Sarah Converse (US Geological Survey, Patuxent Wildlife Research Center, Maryland, USA) gave a co-authored oral presentation at this year’s North American Ornithological Conference, held in Washington, D.C., USA over 16-20 August on modelling population data collected over several decades on Atlantic Yellow-nosed Albatrosses Thalassarche chlororhynchos breeding on Gough Island.

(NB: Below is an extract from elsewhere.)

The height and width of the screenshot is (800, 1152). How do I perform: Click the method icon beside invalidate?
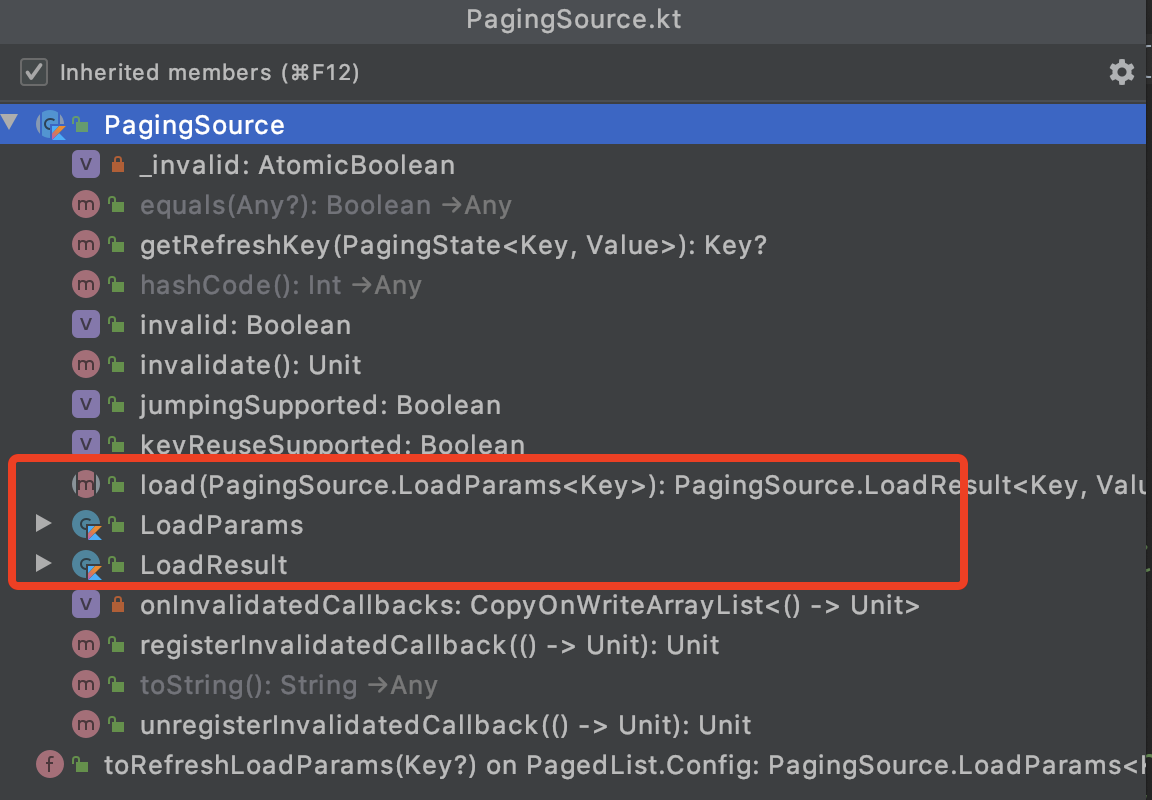click(x=86, y=364)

The talk’s abstract follows:
“Integrated population models (IPM) represent a major advance in our potential to understand population dynamics. However, species with complex life histories pose special challenges. We developed an IPM for Atlantic Yellow-nosed Albatross (Thalassarche chlororhynchos) on Gough Island based on a 34-year dataset. The base of the IPM is a multi-event mark-recapture model which accounts for multiple observable and partially-unobservable latent states. The multi-event model is combined with nesting colony counts to form the IPM. We describe the challenges that existed in developing this model, including pre-breeding and skipped breeding periods where birds are unobservable, and breeding colony immigration. We correlated posterior distributions for the parameters of interest to population growth rates. Variation in growth rate was most strongly correlated with immature survival, suggesting that factors at sea could be driving population trend. Further IPM methods development, and more applications, are needed for species with complex life histories.”

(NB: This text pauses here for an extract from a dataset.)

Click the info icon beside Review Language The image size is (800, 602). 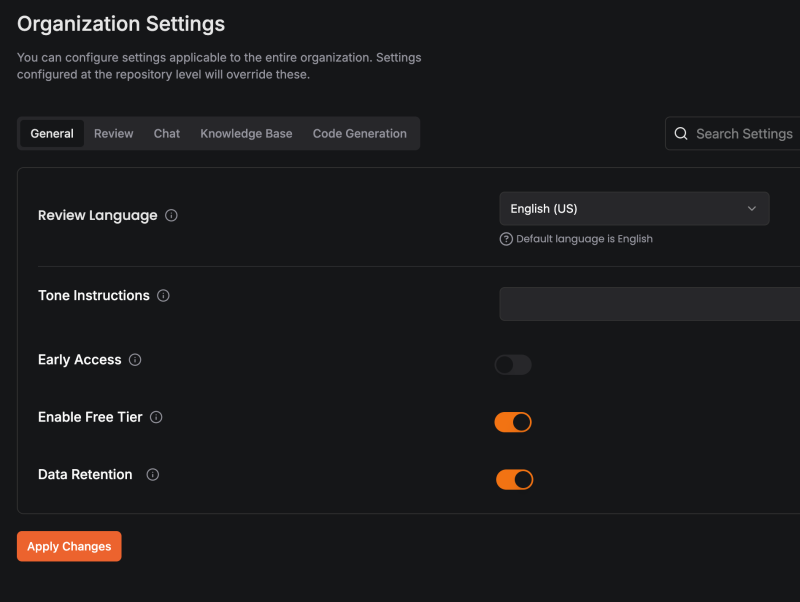[171, 215]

Atlantic Yellow-nosed Albatross, photograph by Peter Ryan
Reference:
Converse, S.J.,Horswill, C., Cuthbert, R.KJ., Oppel, A., Bond, A.L., Cooper, J. & Ryan, P.G. 2016. Integrated population modeling for species with complex life histories: application to Atlantic Yellow-nosed Albatross. In: NAOC VI, North American Ornithological Conference. Bringing Science & Conservation Together. Abstracts. 16-20 August; Washington, DC, USA. pp. 86-87.